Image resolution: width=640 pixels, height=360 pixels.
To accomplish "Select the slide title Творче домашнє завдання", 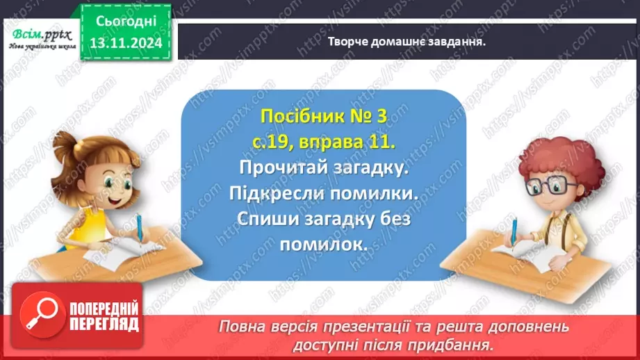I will [x=406, y=40].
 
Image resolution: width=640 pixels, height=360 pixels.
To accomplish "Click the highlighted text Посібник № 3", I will [x=323, y=116].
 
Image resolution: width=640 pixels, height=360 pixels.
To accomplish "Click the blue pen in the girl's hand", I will [x=140, y=229].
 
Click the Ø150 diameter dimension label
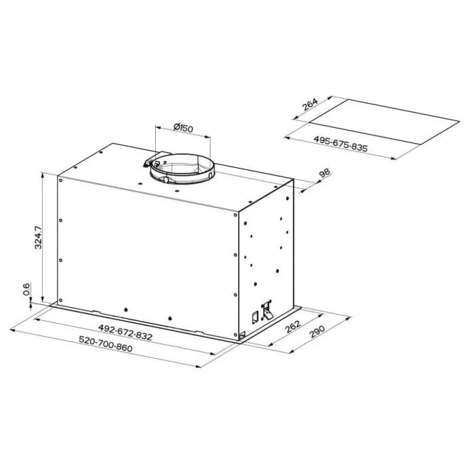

──────────

Problem to work on —
Return every line above that contains the string "Click", matching case exactly.

Result —
To accomplish "Click the highlighted text Посібник № 3", I will [x=323, y=116].
To accomplish "Click the blue pen in the girl's hand", I will [x=140, y=229].
Click the Ø150 diameter dimension label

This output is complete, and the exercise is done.